UNCERTAINTY. Many of us have had our lives turned upside down more than once during this pandemic. Illustration: Anna Jakobsen


Apropos

«Love you! See you in a week – hopefully» is how many phone calls end lately. Many are looking forward to seeing their friends and families again during the holidays. For months we believed that we would be able to, but a new wave of Covid is here to drown our plans.

The uncertainty that this pandemic has brought upon our lives is hard to deal with, especially for students. Online classes, lockdowns, moving back home, remote internships, and cancelled semesters abroad. Will I see my boyfriend this month? Is my grandma going to be okay? Is this sore throat Covid or just a cold?

For international students, the uncertainty is multiplied. Many have seen their years abroad cut short, and others have been trapped at home. Will I be able to go home for Christmas? Will I be able to enter Norway again when I come back? Nobody has the answers.

It sucks. I know. Many of us have had our lives turned upside down more than once during this pandemic and this has caused plenty of disappointments, frustrations and anxiety. But it has also brought resilience. «Nothing is certain» sounds like a bad quote on a depressing bathroom tile. Nonetheless, I believe that this unprecedented uncertainty is also a blessing.

Uncertainty is not always a bad thing. Having to cancel plans that you were looking forward to is never fun, and «when one door closes another one opens» is a bit of a lie when Covid measures are aimed at keeping doors firmly shut. But windows might open for you, and not only for room ventilation. 
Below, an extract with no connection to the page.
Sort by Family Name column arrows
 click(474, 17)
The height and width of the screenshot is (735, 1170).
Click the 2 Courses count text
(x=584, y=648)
We’re students during one of the strangest periods in modern history, and I’d say that many weirder years are about to come. Covid remains, and many other challenges such as climate change, geopolitical tensions, and economic crises will complicate our future lives further. Our generation faces much more uncertainty than just Covid.

Nevertheless, we’re already dealing with uncertainty. Whether you keep booking flights even though your last four attempts were cancelled simply because you need something to look forward to, or whether you’ve stopped planning ahead altogether to avoid disappointment. Well done. You’re dealing with it.

So maybe you won’t be able to fly home this Christmas. You’ll celebrate Christmas with friends in Bergen instead – a city that looks like a Christmas card at the moment. Consider it your newly opened window. It’s not ideal, but you’ll make the most of it.